┌────────

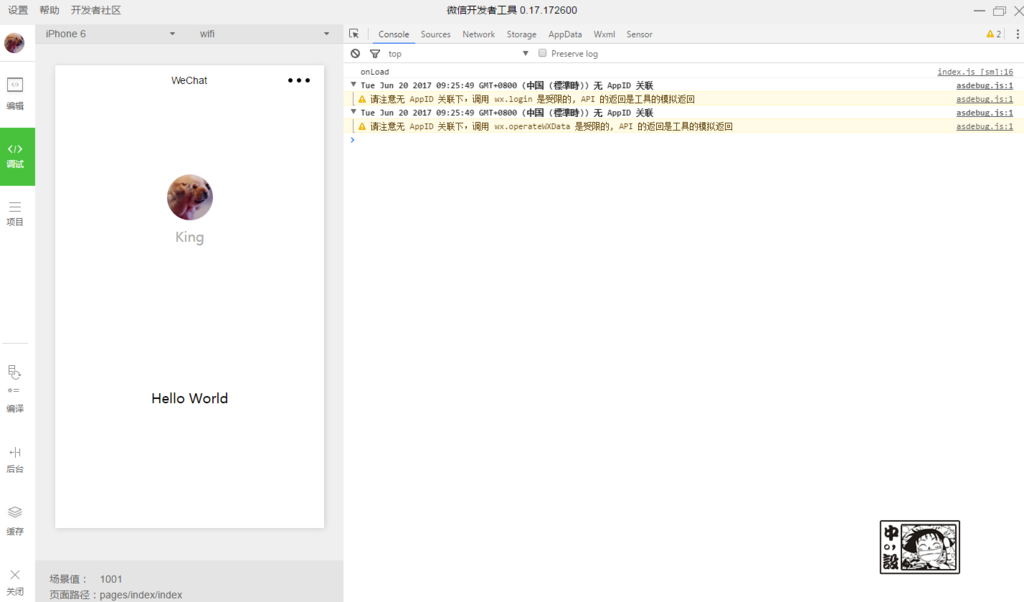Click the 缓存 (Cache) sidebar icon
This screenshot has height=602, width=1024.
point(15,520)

└────────
┌────────

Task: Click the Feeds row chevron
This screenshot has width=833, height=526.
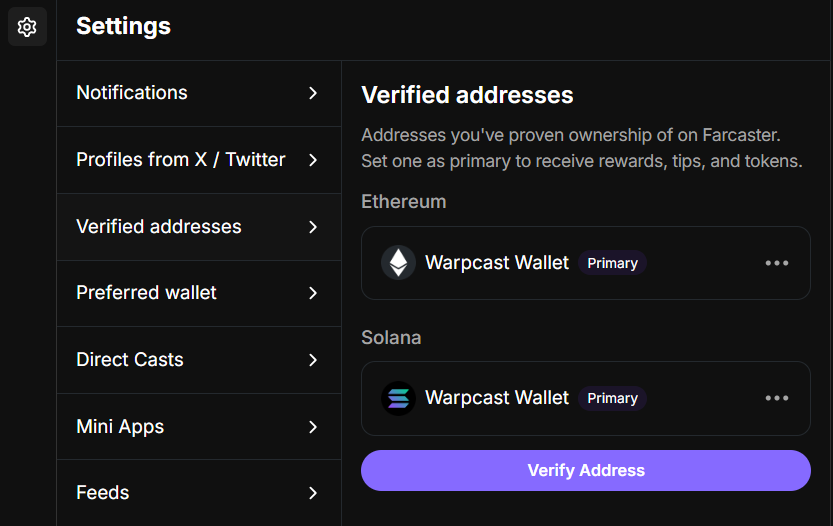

└────────
┌────────

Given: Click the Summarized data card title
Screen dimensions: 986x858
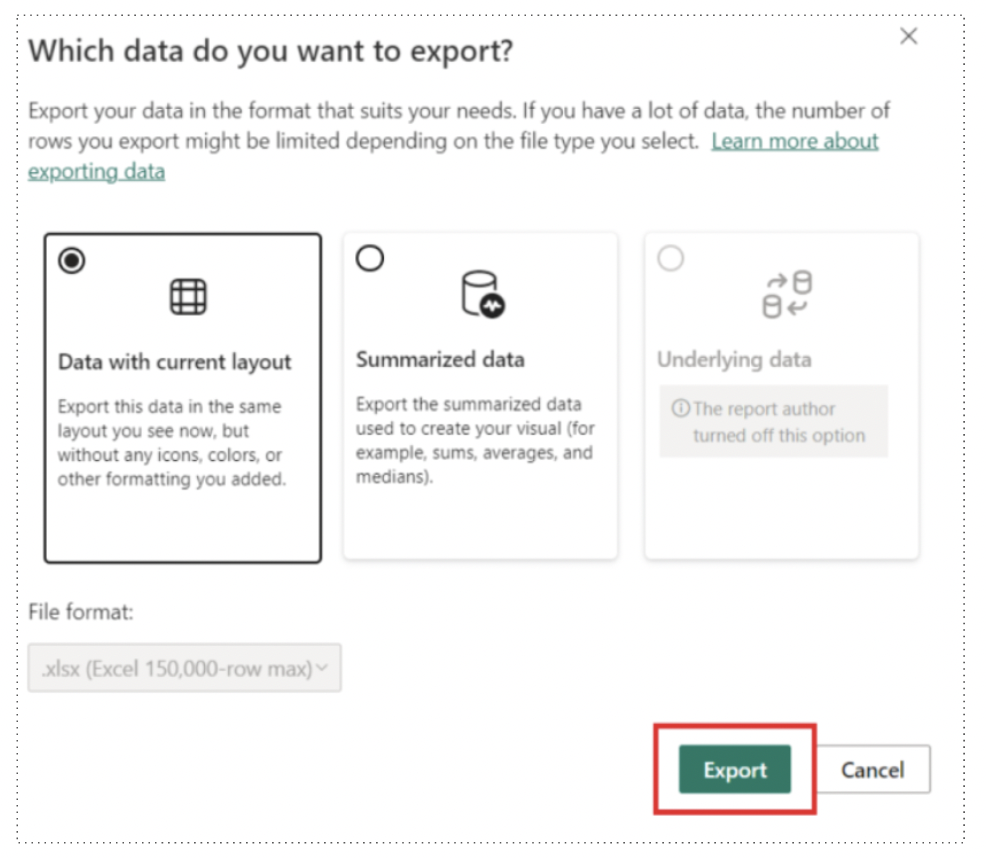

└────────

* _What you are asked to do_
Copy the lines above exactly, beginning at the line that has "Task: Click the Feeds row chevron" and stopping after the line that has "This screenshot has width=833, height=526.", and omit the rest.

* _Answer box_
Task: Click the Feeds row chevron
This screenshot has width=833, height=526.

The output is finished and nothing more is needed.